── Document passage
[Sedation and analgesia in intensive therapy]

M Pjević, R Kolak, M Komarcević
Medicinski Pregled 1998, 51 (11-12): 509-17

INTRODUCTION: In the operating room, anaesthetist must provide unconsciousness, analgesia and muscular relaxation. In intensive therapy (IT), the rules are different and not every patient requires sedation, but almost every patient needs analgesia. The patient who is alert, calm and comfortable despite the presence of tubes and cannulas in the nose, mouth, radial artery, central vein, urethra, surgical wounds, pleural space etc. does not need any sedation. However, sedation and analgesia are clinically inseparable. If mechanical ventilation is not well controlled, muscular relaxants must be prescribed. There are a lot of trials in formulating an ideal sedative/analgesic regimen for each individual patient.

THE RISKS OF SEDATION AND ANALGESICS: It is not rare that IT patients are oversedated or undersedated. Undersedation is followed by anxiety, pain, hypertension, tachycardia. The most important effect of oversedation is respiratory depression, hypotension, bradycardia, CNS depression, renal dysfunction, immunological depression.
────
── Source data
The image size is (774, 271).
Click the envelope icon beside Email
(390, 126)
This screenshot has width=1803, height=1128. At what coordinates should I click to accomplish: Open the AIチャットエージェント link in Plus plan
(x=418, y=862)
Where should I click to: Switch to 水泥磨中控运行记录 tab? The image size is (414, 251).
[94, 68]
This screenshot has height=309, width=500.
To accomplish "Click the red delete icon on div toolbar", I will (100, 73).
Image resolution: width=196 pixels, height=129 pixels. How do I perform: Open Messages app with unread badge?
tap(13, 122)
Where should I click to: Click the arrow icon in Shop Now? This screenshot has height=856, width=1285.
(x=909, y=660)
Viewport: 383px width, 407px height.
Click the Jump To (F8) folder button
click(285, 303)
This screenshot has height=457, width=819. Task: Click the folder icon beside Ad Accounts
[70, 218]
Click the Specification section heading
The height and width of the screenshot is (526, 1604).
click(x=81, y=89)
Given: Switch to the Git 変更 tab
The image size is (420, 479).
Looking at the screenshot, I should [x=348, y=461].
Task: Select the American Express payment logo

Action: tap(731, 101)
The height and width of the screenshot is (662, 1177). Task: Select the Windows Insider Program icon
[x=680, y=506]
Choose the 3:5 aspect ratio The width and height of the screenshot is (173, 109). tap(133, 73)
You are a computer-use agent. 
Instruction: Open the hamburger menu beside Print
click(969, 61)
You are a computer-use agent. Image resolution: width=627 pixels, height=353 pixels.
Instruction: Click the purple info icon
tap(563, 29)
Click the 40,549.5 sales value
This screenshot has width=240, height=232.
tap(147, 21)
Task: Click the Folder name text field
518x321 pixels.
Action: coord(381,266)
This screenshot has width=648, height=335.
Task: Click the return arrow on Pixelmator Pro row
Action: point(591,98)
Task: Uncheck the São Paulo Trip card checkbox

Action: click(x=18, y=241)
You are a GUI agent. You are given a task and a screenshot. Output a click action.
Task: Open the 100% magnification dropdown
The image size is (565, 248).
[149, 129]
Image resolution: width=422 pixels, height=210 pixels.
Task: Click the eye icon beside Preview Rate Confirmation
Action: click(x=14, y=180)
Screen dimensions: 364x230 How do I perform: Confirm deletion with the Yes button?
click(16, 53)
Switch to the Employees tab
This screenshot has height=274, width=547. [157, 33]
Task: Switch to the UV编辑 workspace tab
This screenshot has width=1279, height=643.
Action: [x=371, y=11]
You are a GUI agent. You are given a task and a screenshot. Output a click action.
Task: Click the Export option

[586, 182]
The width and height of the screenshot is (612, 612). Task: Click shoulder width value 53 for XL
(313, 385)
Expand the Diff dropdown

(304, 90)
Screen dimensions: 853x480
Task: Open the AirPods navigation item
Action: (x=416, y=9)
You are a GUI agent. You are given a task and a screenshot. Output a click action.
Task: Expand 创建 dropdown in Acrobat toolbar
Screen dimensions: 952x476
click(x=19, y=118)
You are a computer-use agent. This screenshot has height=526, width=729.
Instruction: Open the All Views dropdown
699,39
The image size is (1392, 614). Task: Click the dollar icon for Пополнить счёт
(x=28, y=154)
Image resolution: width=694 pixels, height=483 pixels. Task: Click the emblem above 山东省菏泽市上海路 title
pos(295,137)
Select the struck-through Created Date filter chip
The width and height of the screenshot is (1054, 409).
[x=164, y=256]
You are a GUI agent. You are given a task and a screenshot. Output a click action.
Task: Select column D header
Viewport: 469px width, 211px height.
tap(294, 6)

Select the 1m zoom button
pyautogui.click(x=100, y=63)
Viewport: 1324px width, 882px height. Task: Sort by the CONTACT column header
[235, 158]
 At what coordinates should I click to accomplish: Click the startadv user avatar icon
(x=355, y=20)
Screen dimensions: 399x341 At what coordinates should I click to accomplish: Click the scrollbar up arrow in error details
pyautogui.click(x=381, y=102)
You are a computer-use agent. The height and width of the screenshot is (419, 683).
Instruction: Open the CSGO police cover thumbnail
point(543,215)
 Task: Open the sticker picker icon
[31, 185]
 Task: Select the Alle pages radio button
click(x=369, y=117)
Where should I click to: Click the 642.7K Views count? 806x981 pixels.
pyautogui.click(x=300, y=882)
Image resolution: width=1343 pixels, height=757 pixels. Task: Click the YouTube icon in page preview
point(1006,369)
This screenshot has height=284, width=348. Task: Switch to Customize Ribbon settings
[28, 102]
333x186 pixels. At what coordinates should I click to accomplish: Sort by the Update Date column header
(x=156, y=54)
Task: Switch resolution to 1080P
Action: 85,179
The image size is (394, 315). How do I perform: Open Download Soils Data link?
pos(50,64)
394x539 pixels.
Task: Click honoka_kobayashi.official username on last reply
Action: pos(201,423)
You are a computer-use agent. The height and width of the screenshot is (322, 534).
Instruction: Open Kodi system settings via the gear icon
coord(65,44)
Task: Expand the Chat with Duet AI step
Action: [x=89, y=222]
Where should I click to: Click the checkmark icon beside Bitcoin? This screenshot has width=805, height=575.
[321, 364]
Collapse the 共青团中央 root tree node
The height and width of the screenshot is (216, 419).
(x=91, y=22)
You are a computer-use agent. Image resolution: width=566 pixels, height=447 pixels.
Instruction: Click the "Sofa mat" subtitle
────
• Questions to answer:
1 – Answer these questions from the sedation and analgesia text:
(a) What does almost every patient in intensive therapy need?
(b) Under what condition must muscular relaxants be prescribed?
(c) Which effects does the text say follow undersedation?
2 – Output a word-for-word copy of the sedation and analgesia text, beginning at the words "[Sedation and analgesia" and stopping after the words "each individual patient.".

• Response list:
1 –
(a) Analgesia.
(b) When mechanical ventilation is not well controlled.
(c) Anxiety, pain, hypertension, and tachycardia.

2 –
[Sedation and analgesia in intensive therapy]

M Pjević, R Kolak, M Komarcević
Medicinski Pregled 1998, 51 (11-12): 509-17

INTRODUCTION: In the operating room, anaesthetist must provide unconsciousness, analgesia and muscular relaxation. In intensive therapy (IT), the rules are different and not every patient requires sedation, but almost every patient needs analgesia. The patient who is alert, calm and comfortable despite the presence of tubes and cannulas in the nose, mouth, radial artery, central vein, urethra, surgical wounds, pleural space etc. does not need any sedation. However, sedation and analgesia are clinically inseparable. If mechanical ventilation is not well controlled, muscular relaxants must be prescribed. There are a lot of trials in formulating an ideal sedative/analgesic regimen for each individual patient.